## Data taken from a collection
-=-=-=-=-
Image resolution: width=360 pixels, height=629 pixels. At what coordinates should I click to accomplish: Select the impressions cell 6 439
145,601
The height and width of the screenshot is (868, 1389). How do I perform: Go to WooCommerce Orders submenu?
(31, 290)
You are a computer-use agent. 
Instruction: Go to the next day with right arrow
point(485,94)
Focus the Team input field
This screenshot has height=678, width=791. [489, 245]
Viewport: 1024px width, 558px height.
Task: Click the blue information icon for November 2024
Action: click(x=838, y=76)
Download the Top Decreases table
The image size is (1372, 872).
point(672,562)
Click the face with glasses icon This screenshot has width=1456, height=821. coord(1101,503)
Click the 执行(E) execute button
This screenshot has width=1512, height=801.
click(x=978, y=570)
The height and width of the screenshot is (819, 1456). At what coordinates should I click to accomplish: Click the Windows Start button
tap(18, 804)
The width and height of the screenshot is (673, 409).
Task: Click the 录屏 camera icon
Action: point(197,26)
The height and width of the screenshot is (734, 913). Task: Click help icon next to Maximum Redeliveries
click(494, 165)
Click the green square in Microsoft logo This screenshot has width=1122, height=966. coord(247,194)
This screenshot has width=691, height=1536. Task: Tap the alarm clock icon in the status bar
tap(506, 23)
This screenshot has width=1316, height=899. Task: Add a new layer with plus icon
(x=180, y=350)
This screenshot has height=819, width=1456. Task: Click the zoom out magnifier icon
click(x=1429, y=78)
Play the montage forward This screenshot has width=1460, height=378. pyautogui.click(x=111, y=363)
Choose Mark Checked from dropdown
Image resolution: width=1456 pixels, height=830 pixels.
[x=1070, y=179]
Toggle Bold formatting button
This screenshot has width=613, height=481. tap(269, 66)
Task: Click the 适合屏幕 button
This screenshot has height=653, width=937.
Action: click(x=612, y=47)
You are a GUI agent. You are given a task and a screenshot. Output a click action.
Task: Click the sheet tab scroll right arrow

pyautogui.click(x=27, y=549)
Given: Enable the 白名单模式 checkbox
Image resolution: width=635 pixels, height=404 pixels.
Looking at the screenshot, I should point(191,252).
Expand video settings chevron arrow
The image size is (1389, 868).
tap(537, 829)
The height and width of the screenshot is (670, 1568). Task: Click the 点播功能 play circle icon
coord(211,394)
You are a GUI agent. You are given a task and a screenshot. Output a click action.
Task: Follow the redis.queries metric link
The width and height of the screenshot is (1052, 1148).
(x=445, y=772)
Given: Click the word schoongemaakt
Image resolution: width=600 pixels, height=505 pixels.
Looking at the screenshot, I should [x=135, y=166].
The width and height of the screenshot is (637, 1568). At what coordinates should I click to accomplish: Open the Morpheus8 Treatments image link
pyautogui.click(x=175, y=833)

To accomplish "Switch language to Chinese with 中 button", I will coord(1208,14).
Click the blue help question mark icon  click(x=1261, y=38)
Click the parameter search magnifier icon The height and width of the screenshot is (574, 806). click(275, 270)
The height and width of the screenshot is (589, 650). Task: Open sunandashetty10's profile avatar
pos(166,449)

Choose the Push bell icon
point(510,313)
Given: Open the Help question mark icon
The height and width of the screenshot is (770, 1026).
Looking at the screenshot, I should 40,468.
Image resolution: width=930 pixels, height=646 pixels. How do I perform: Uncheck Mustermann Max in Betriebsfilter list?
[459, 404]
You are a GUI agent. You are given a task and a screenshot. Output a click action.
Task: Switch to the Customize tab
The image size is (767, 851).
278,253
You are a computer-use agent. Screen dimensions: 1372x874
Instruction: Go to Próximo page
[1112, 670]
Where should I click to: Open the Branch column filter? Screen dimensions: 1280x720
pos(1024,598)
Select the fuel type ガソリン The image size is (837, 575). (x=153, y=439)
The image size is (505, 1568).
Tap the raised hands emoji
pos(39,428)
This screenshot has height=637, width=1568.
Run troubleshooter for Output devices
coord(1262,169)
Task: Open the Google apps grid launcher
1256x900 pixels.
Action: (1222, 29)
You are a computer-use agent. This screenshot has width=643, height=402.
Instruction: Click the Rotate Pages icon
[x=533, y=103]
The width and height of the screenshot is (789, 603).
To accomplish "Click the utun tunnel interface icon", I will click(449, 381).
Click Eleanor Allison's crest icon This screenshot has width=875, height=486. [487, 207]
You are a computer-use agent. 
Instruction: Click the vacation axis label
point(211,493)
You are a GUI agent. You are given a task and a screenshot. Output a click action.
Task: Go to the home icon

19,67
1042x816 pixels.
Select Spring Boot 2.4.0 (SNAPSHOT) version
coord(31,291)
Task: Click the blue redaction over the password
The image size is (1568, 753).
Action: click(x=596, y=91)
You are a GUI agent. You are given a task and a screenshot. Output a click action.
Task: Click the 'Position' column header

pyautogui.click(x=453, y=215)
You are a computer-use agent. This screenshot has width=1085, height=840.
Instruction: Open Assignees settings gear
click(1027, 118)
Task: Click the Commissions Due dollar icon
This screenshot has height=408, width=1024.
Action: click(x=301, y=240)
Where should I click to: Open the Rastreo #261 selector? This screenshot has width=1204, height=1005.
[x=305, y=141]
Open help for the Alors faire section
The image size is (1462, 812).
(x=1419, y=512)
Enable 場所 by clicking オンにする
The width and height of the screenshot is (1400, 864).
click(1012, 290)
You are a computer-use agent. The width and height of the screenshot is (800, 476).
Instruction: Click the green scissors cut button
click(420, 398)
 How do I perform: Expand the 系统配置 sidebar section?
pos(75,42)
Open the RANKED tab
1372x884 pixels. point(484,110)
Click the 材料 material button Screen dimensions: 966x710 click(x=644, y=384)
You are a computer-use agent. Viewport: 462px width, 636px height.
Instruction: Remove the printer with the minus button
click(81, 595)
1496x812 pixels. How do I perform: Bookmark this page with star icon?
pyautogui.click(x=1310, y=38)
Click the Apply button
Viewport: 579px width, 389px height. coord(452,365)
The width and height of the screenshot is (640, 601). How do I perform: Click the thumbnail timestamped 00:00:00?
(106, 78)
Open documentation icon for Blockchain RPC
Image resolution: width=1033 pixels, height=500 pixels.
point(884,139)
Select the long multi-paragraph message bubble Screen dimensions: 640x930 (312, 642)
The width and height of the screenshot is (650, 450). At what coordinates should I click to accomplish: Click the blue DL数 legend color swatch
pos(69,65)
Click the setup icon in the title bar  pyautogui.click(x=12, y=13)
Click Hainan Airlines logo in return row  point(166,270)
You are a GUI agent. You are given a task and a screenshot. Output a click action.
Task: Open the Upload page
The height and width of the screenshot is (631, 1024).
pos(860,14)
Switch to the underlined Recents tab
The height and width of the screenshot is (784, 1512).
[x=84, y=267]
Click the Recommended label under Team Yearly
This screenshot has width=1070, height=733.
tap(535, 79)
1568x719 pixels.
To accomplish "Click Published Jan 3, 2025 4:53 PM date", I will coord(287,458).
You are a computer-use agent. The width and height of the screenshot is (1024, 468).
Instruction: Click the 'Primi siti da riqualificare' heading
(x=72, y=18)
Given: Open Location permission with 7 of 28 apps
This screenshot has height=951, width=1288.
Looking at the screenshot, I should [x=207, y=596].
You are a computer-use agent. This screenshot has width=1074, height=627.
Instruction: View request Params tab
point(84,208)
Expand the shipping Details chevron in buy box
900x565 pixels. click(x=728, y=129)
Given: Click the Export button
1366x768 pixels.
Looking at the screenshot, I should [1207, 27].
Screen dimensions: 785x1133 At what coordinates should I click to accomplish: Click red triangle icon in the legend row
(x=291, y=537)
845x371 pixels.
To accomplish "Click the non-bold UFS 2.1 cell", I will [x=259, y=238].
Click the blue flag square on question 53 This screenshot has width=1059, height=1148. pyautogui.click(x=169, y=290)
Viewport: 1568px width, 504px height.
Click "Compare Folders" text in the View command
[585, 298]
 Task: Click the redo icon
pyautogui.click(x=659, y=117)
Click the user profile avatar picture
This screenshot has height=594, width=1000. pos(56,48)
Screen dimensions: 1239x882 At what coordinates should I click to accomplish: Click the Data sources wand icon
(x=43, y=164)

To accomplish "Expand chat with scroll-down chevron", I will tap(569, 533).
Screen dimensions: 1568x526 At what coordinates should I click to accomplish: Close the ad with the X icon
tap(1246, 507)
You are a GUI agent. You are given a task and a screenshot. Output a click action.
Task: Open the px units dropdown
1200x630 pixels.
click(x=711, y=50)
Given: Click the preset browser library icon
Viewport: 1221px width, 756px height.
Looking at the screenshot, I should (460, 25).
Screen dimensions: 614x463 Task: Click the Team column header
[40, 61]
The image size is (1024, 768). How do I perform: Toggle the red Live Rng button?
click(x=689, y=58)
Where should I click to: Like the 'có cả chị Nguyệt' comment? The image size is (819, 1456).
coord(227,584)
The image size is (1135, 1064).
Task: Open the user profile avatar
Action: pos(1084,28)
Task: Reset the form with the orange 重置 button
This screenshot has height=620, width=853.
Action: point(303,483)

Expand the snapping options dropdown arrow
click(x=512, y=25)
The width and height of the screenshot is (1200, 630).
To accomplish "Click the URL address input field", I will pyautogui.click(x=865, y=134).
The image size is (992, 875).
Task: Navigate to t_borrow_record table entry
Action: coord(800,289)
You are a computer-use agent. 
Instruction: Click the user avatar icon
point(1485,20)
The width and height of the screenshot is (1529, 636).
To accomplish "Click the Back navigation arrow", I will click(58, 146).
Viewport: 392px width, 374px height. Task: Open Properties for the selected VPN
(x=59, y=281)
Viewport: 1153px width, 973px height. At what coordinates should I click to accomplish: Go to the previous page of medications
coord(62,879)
-=-=-=-=-
## Description of the task
Can you render the entries above as a numbered list, covering only the lines from the first one through the line containing "point(485,94)", both included, and leaving out any blank lines?

## Answer
1. Image resolution: width=360 pixels, height=629 pixels. At what coordinates should I click to accomplish: Select the impressions cell 6 439
2. 145,601
3. The height and width of the screenshot is (868, 1389). How do I perform: Go to WooCommerce Orders submenu?
4. (31, 290)
5. You are a computer-use agent. 
6. Instruction: Go to the next day with right arrow
7. point(485,94)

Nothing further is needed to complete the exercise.